I - conceder proteção e benefícios especiais temporários para desenvolver atividades consideradas estratégicas para a defesa nacional ou imprescindíveis ao desenvolvimento do País;

II - estabelecer, sempre que considerar um setor imprescindível ao desenvolvimento tecnológico nacional, entre outras condições e requisitos:

a) a exigência de que o controle referido no inciso II do "caput" se estenda às atividades tecnológicas da empresa, assim entendido o exercício, de fato e de direito, do poder decisório para desenvolver ou absorver tecnologia;

b) percentuais de participação, no capital, de pessoas físicas domiciliadas e residentes no País ou entidades de direito público interno.

§ 2º - Na aquisição de bens e serviços, o Poder Público dará tratamento preferencial, nos termos da lei, à empresa brasileira de capital nacional." (Grifei.)
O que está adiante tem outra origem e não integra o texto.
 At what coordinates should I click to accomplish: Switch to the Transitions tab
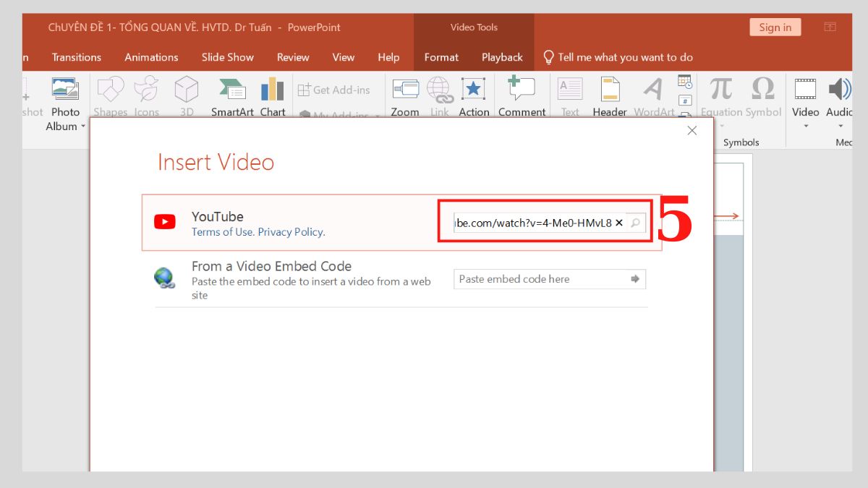[76, 57]
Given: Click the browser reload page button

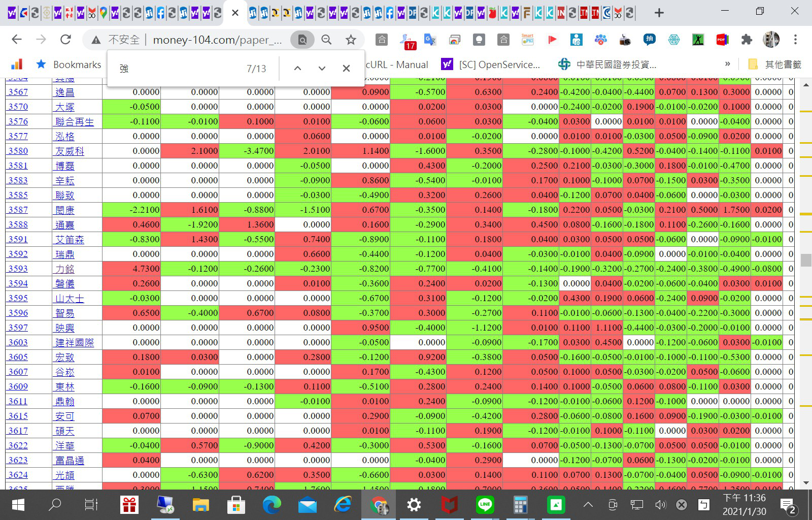Looking at the screenshot, I should point(65,40).
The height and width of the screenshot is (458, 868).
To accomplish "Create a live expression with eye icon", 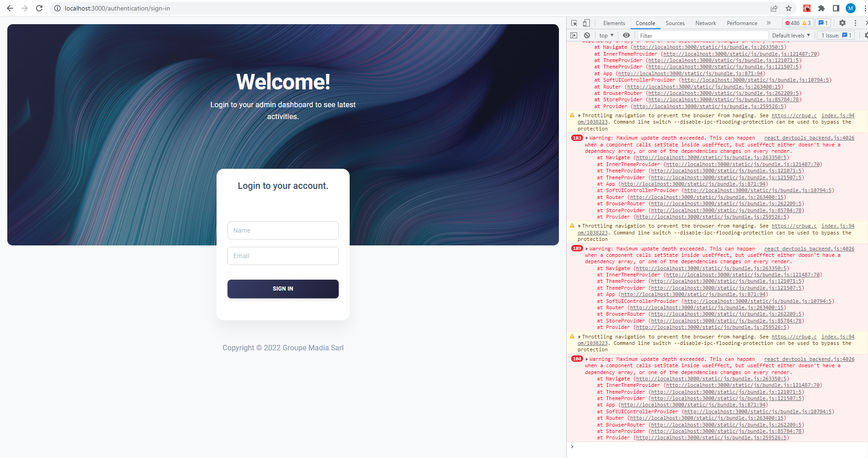I will 626,35.
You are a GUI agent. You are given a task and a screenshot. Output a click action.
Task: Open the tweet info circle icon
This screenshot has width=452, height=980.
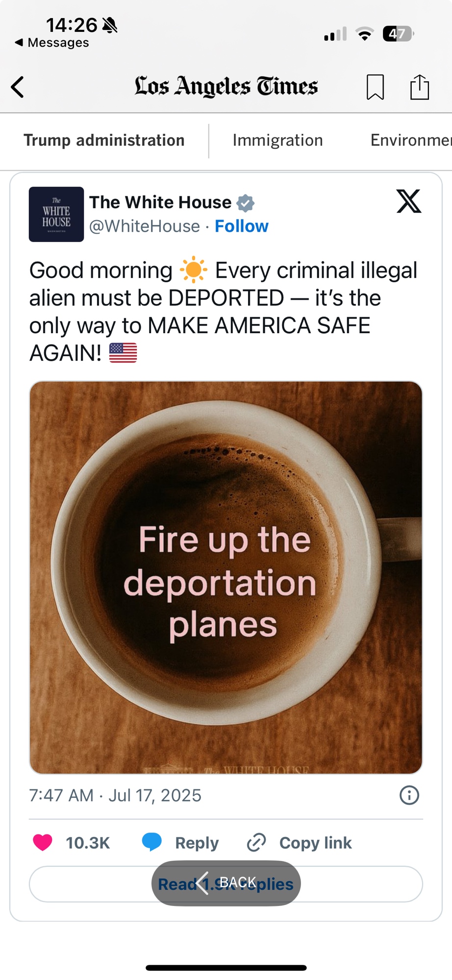coord(409,795)
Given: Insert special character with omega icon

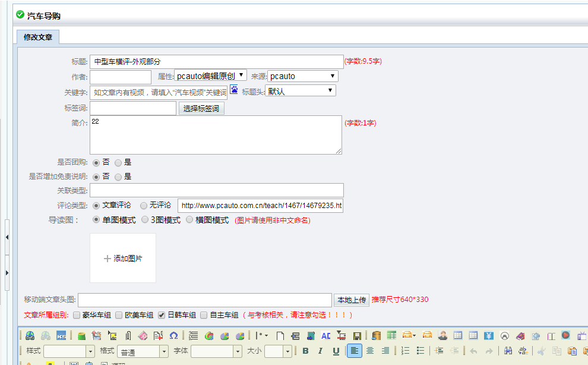Looking at the screenshot, I should pyautogui.click(x=174, y=335).
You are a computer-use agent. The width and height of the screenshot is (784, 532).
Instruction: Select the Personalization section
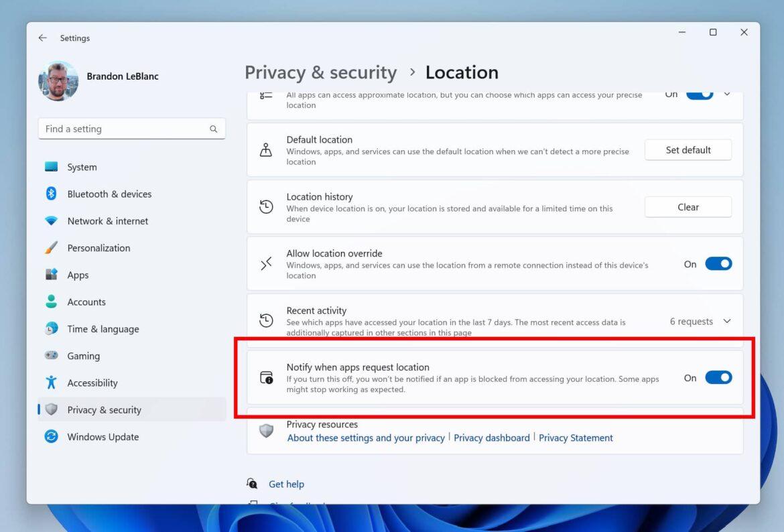pyautogui.click(x=99, y=248)
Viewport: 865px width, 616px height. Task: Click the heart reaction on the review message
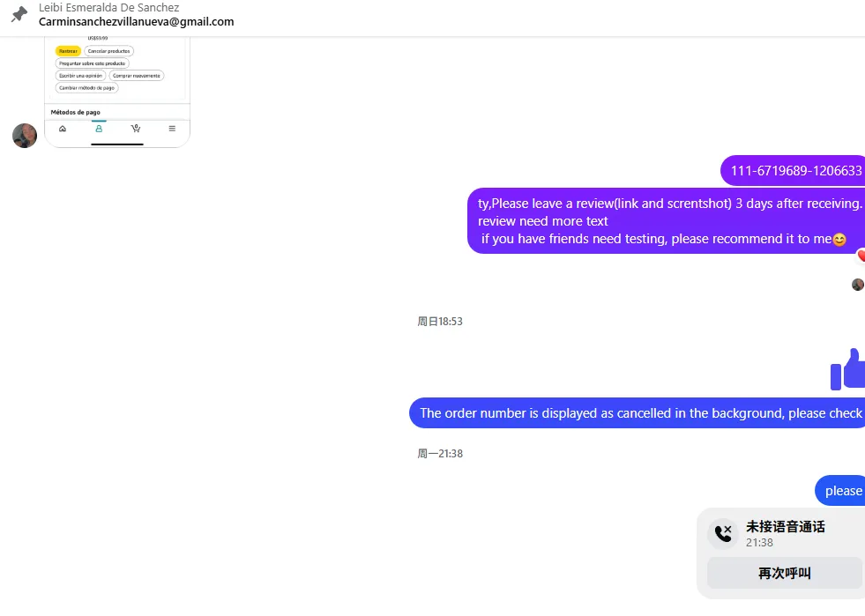(861, 256)
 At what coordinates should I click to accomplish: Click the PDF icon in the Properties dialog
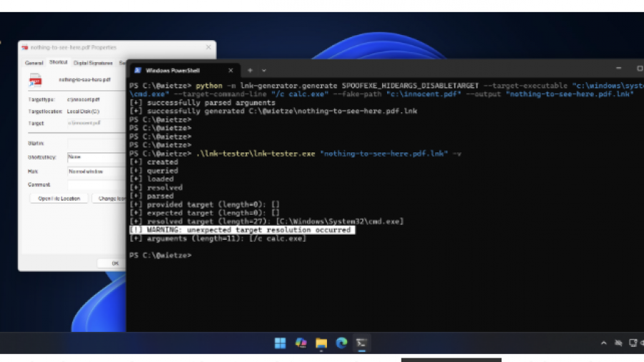[35, 80]
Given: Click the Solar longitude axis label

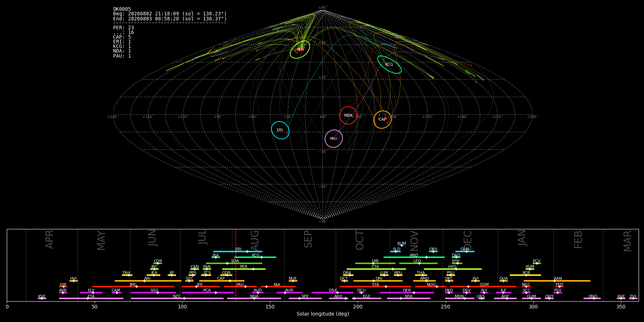Looking at the screenshot, I should (323, 314).
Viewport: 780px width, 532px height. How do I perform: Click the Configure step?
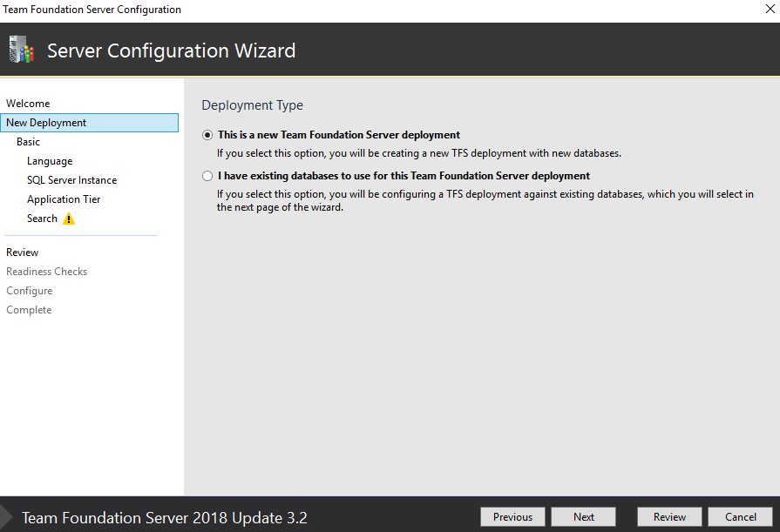pos(29,291)
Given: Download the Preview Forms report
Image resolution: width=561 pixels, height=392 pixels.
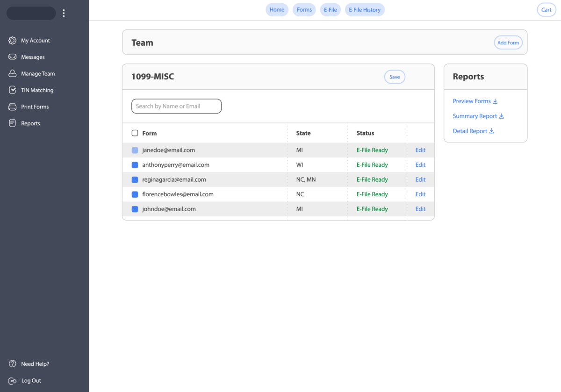Looking at the screenshot, I should (475, 101).
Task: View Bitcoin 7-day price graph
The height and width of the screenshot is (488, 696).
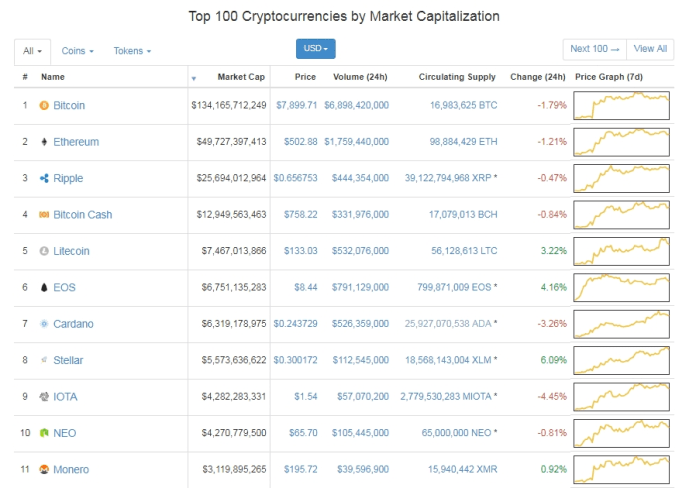Action: click(x=622, y=105)
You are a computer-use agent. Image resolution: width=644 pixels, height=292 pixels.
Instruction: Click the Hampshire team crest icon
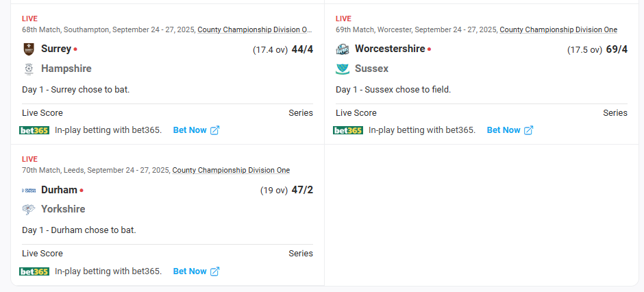click(29, 69)
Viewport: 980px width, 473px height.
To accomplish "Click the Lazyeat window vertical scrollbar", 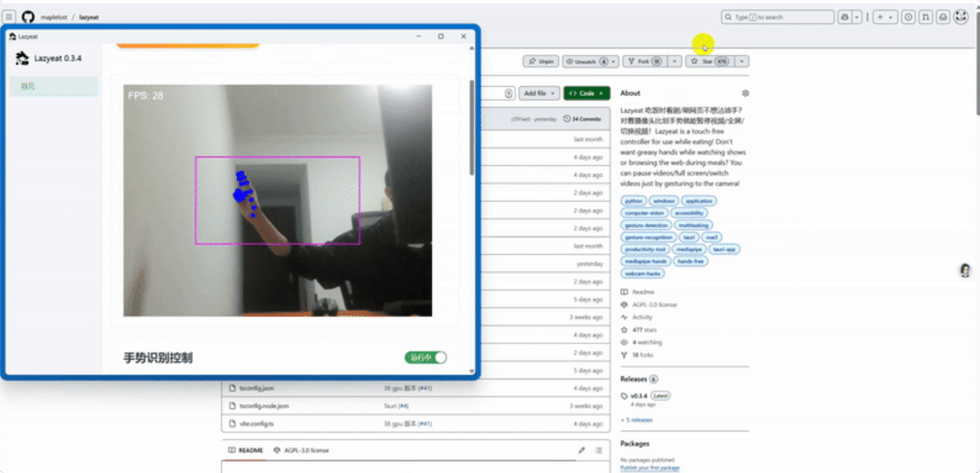I will pyautogui.click(x=471, y=127).
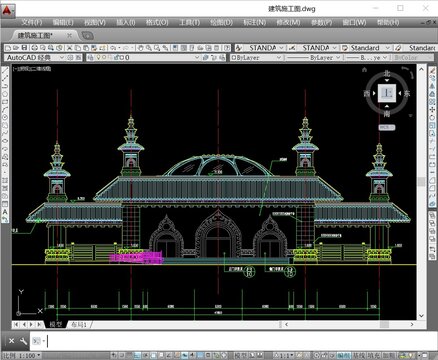Click the wrench icon on the command line
Screen dimensions: 438x360
(23, 341)
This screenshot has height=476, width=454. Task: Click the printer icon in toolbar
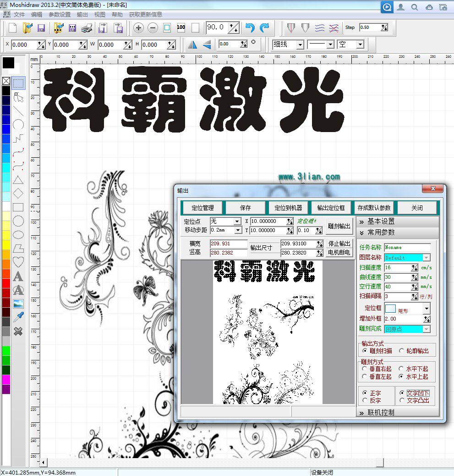click(87, 28)
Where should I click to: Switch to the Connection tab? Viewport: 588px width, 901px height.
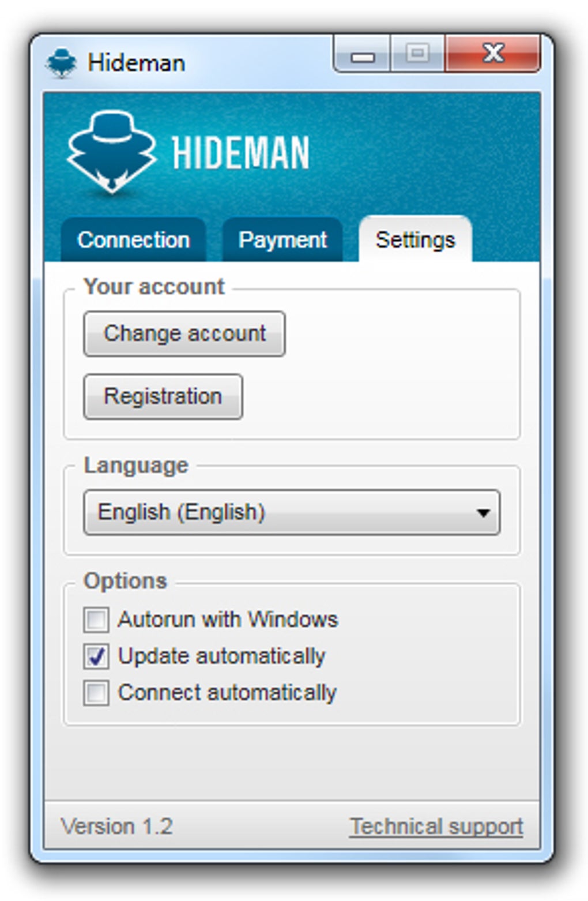[x=134, y=240]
Com a revogação desse dispositivo constitucional, que trazia as definições de empresa brasileira e empresa brasileira de capital nacional, pretendeu-se acabar com qualquer vantagem para as empresas brasileiras de capital nacional, sobre as empresas instituídas no Brasil que não tenham capital eminentemente nacional. Segundo Manoel Gonçalves Ferreira Filho, "sua supressão visa estabelecer igualdade entre empresas, de capital nacional ou não, no mercado brasileiro".55

O que continua vigente, assim, é a definição de sociedade anônima nacional, disposta no art. 60 do Decreto-Lei nº 2.627/40: "São nacionais as sociedades organizadas na conformidade da Lei brasileira e que têm no País a sede de sua administração".56 A mesma é a definição de sociedade nacional no novo Código Civil brasileiro (Lei nº 10.406/2002), art. 1.126: "É nacional a sociedade organizada de conformidade com a lei brasileira e que tenha no País a sede de sua administração". Com o desaparecimento do conceito de empresa brasileira de capital nacional, José Afonso da Silva alerta:

"Assim, temos, agora, empresas brasileiras e empresas não-brasileiras, com diferença exclusivamente formal entre elas, pois basta que a empresa estrangeira ou multinacional (ou parte dela) se organize aqui segundo as leis brasileiras e tenha sede aqui para ser reputada brasileira, pouco importando a nacionalidade de seu capital e a nacionalidade, domicílio e residência das pessoas que detêm o seu controle".57 (Grifei.)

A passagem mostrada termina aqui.